While my friends scoured over used bins looking for copies of Pearl Jam's "Vitalogy" and Live's "Throwing Copper", I sought after albums I could buy in jest. When I found the Tiny Tim & Brave Combo album, I didn't even look on the back for the song list. I knew Tiny Tim from Tiptoe (Through the Tulips) and I knew that he had been married on the Tonight Show....but I had no knowledge of the music contained within his CD. I only knew that the album would be played once, laughed at, and discarded next to my stack of David Lee Roth post-VH outputs. At least that was the plan. Until I fell in love with how terribly genuine the album was.

Tiny Tim was a late 60s novelty act. A guy who would be considered an early predecessor to William Hung. Upon listening to the album, I found myself in an alternate world (think Sliders) where Tiny Tim was never a joke and "Girl" existed as his Greatest Hits. Songs I once knew as classics became unrecognizable, yet mesmerizing in the hands of this band. It was no longer a Beatles, Led Zeppelin, Sinatra or Garland cover; Tiny Tim became the first singer of these songs and no other versions existed. The tracks are infused with such obsessive mania that Brave Combo seems to acts merely as the house band, keeping Tiny Tim in his seat and on his meds.

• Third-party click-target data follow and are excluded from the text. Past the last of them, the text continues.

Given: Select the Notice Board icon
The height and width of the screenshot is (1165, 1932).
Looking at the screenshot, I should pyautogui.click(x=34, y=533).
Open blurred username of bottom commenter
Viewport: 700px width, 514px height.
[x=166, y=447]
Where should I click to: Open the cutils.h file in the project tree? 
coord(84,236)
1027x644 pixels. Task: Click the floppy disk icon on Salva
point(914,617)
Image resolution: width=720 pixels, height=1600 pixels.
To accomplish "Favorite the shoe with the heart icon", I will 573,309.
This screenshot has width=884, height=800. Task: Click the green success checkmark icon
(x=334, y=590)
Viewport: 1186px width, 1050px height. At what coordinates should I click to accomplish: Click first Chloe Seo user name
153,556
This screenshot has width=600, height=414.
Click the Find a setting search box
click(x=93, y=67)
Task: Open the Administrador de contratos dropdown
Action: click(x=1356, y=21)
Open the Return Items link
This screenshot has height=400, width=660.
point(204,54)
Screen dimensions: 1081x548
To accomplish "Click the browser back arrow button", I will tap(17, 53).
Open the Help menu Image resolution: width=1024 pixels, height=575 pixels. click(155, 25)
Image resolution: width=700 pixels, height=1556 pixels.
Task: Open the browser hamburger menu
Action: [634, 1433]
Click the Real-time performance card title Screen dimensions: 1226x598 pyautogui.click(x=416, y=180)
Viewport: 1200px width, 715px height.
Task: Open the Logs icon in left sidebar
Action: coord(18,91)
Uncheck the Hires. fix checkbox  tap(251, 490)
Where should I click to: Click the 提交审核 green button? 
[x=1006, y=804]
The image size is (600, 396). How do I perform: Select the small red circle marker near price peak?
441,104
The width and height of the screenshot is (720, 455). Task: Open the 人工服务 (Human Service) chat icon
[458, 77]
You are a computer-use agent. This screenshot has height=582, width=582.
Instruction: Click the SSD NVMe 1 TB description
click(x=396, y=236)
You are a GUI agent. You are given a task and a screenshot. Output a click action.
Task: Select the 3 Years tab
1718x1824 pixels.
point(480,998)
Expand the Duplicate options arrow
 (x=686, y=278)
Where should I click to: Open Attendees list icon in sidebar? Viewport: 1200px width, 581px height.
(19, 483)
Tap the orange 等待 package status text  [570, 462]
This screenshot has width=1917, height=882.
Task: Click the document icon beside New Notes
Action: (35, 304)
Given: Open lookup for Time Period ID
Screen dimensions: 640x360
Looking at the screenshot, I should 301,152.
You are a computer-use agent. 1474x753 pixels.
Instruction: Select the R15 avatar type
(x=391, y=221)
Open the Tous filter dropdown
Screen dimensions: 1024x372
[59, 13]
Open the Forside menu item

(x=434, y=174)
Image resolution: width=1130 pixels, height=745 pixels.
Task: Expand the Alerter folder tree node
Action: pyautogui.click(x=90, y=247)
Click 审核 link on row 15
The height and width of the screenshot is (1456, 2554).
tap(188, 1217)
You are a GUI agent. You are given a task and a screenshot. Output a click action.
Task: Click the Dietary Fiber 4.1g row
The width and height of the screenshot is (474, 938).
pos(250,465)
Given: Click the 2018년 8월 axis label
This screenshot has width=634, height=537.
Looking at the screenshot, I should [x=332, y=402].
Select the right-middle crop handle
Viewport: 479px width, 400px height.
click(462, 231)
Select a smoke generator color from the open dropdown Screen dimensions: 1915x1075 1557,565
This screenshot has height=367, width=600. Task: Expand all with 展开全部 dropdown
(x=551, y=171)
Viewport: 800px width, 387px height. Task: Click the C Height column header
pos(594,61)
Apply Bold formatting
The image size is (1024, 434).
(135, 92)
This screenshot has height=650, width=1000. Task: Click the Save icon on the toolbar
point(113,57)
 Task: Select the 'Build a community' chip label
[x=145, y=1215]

Some of the highlights of this album include the title track "Girl", a Beatles tune, reimagined as if Jabba the Hutt was singing to Slave Leia. There's a creepy, disgusting genuine croon to his love, yet something demented is inherently contained within. "Bye Bye Blackbird" is also a favorite, the beautiful longing of Joe Cocker and Nina Simone noticibly absent. Instead, the song is strangely hopeful. In "Stairway to Heaven," Tiny Tim seems to mimic the sounds of a piano bar in Twin Peaks with his warbily cover jauntily sleazing it's way along.

Listen to "Stairway To Heaven":






The true gem of the album is his cover of the Beatles' "Hey Jude". The track begins in the ether, with weird moans coming out of nowhere before exploding into a robust cha-cha. Immediately the failures of the Bee Gees' Sgt. Peppers' film redux come to mind but soon you're transported away into not thinking of much at all. This isn't meant to be a serious cover - but it's not a parody either. It's in this regard that Tiny Tim transcends the point of a cover because there's no attempt from the beginning at a reverent reimagining. Instead you have an outsider doing exactly what he wants with music he apparently cares little about being true to.

Listen to "Hey Jude":






In an age where Daniel Johnston gets a documentary and NYC art show and Henry Darger gets documentary treatment, my shitty taste in music unearthed an outsider among outsiders. It's amazing to think how Tiny Tim might have been a shooting indie darling had he not been so prevalent in the beginning. Due to the fact he got his fifteen minutes, no one wants to champion him to the public. Which is kinda sad when I think about it. But then I'll turn on 'That Sly Cigarette', a reinterpretation of an old timey song from 1898, where Tiny Tim goes off on a tangent about how the cigarette is misunderstood just because it gives you cancer, and I think to myself... maybe he wanted it that way.

3 comments:

Jaime said...

Tiny Tim, a true professional, died on stage. His last words, in response to the question, "Are you okay?", were "No, I'm not." which I feel is one of the most beautiful responses to the question of life, death, and the human condition that any man has had.

Dave T said...

Listening to his version of Stairway, I wonder if he is Richard Cheese's biological father.

Anonymous said...

I like this new column. Someone should review Shatner's first album, the Transformed Man.